A Software Engg from UP took advantage of Aadhaar authentication system to access UIDAI database via his app. The accused is under arrest for developing this illegal app and is in custody for further investigation. This incident will surely make you ask “Is my Aadhaar data safe?”. Let’s find out.
Cause Of Action
Abhinav Srivastav of Qarth Technologies Private Ltd developed an android mobile application for Aadhaar e-KYC verification. The app was published on Google Play Store under developer name ‘myGov’ and over 50,000 downloads were counted. This app gained unauthorized access to NIC server via an Aadhaar authentication API hosted in a Google cloud. UIDAI Deputy Director filed a complaint on 26th July 2017, and the accused was arrested by cyber crime police on 1st August 2017. FIR registered was under sections 37 and 38 of Aadhaar Act 2016, sections 65 and 66 of IT Act of 2000, and sections 120 B, 468 and 271 of the Indian Penal Code.
Preliminary enquiry of the accused revealed that he was an MSc post graduate in chemistry from IIT Kharagpur. He worked as security researcher and software developer in several companies before he joined OLA, where he is currently working as Software Development Engineer.
He developed five mobile apps viz Aadhaar Status, Aadhaar e-KYC Verification, Aadhaar e-KYC, Consumer Forum India and Train Enquiry. Out of which the Aadhaar e-KYC Verification app got access to UIDAI data through “e-Hospital” app and its server. He made around Rs. 40,000 advertising revenue with the illegal app by using Aadhaar data as the content. The Police have seized his Laptop and other equipment worth Rs 2.25 lakh. His developer account, apps, and other hosted contents are no more live.
Response from Authorities
Ola responded in social media that they neither commissioned nor is involved in any such activity. Meanwhile, UIDAI has responded to the public rumours saying the Aadhaar data is still safe. The app only gave access to Aadhaar data of an individual upon one’s consent via OTP authentication. So it is not possible for others to collect the data. However, the authority warned the public not to share Aadhaar number to any unauthorized or unknown website or app.
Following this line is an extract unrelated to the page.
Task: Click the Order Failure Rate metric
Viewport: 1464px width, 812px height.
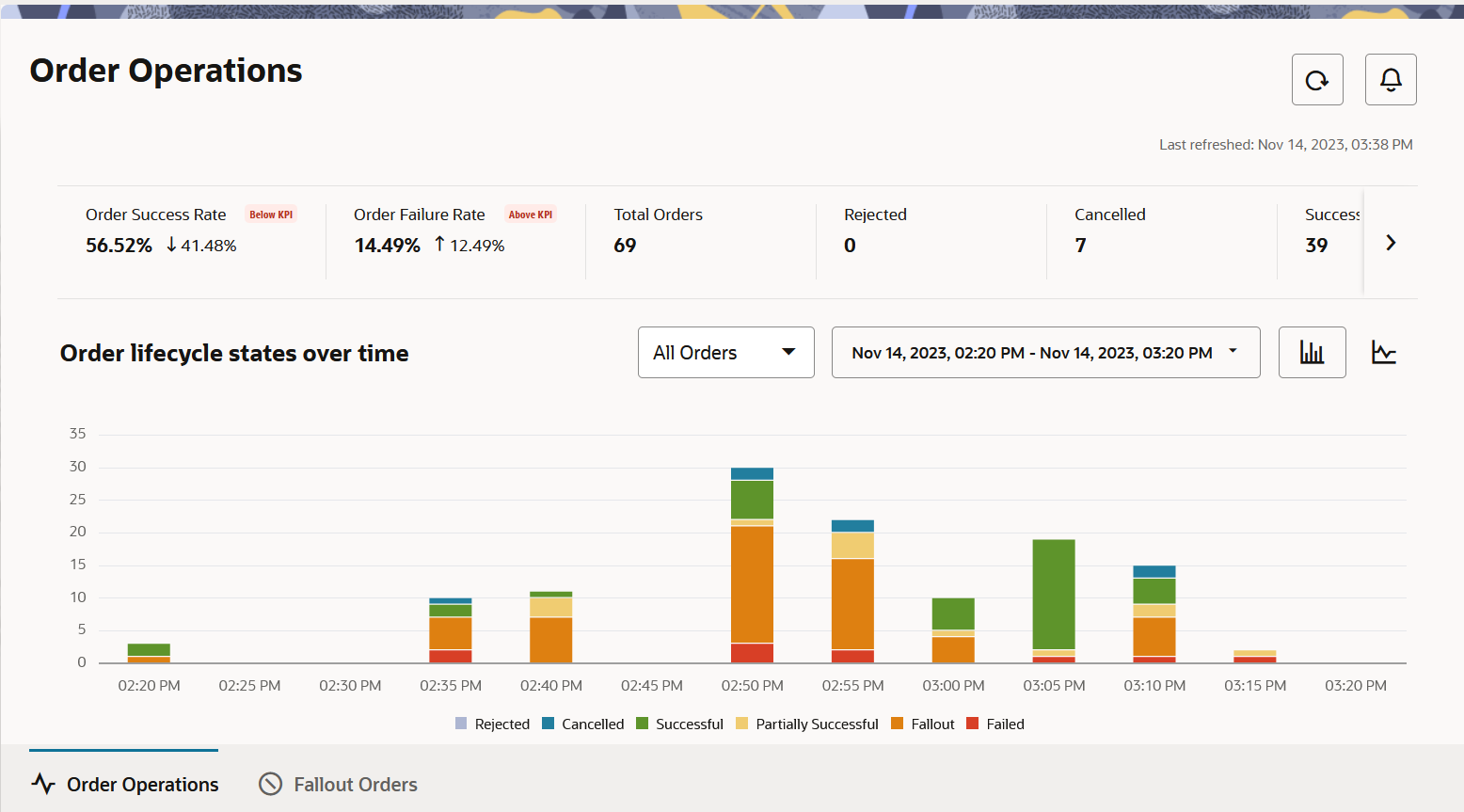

“The residents should share or provide their Aadhaar numbers only to the official government sites, authorised agencies, banks, and telecom companies and other service providers after doing due diligence and verifying the authenticity of such sites. In the case of any doubt, the residents seek the help of UIDAI help line, 1947 or firstname.lastname@example.org to reaffirm whether the website or app is authorised or not.”
This incident is surely a matter of privacy invasion. Moreover, the general public can’t distinguish between legal and illegal apps or websites related to UIDAI. Since inception, several sites and apps have sprouted to take advantage of this situation. So it is better to seek help from UIDAI before proceeding with e-KYC authentication in every random app you find on the web. Also, to be on the safe side, lock your biometrics data with the help of mAadhaar official app, until the need arises. Hope this article helped you, Peace!